* _READING PASSAGE_:
________________________________________

= Theobald Bourke, 3rd Baron Bourke of Brittas =

Irish peer (died after 1691)

Theobald Bourke, 3rd Baron Bourke of Brittas (fl. 1668–1691, died by 9 September 1706) was an Irish peer and Jacobite soldier.

==Biography==
Bourke was the son of William Bourke and Elizabeth FitzPatrick, and the nephew of Theobald Bourke, 1st Baron Bourke of Brittas. In 1668 he succeeded his cousin, John, as Baron Bourke of Brittas. After the Glorious Revolution of 1688, Bourke remained loyal to James II and he was summoned to attend the short-lived Patriot Parliament held by the king in Dublin in 1689.

________________________________________

* _YOUR INSTRUCTIONS_: Revise the Theobald Bourke biography from "Theobald Bourke, 3rd Baron Bourke of Brittas (fl." up to and including "Dublin in 1689.", replacing "Patriot Parliament" with "Jacobite Parliament".

* _RECORDED DATA_:
________________________________________

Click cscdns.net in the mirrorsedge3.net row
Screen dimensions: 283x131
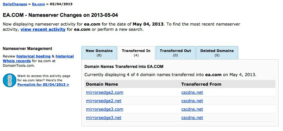click(x=192, y=118)

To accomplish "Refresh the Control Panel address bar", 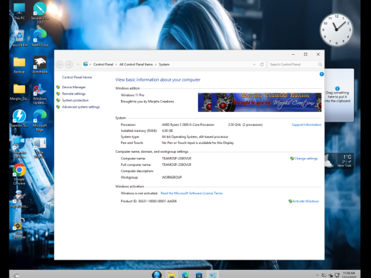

________________________________________

* _RESPONSE TO THE EXERCISE_:
Theobald Bourke, 3rd Baron Bourke of Brittas (fl. 1668–1691, died by 9 September 1706) was an Irish peer and Jacobite soldier.

==Biography==
Bourke was the son of William Bourke and Elizabeth FitzPatrick, and the nephew of Theobald Bourke, 1st Baron Bourke of Brittas. In 1668 he succeeded his cousin, John, as Baron Bourke of Brittas. After the Glorious Revolution of 1688, Bourke remained loyal to James II and he was summoned to attend the short-lived Jacobite Parliament held by the king in Dublin in 1689.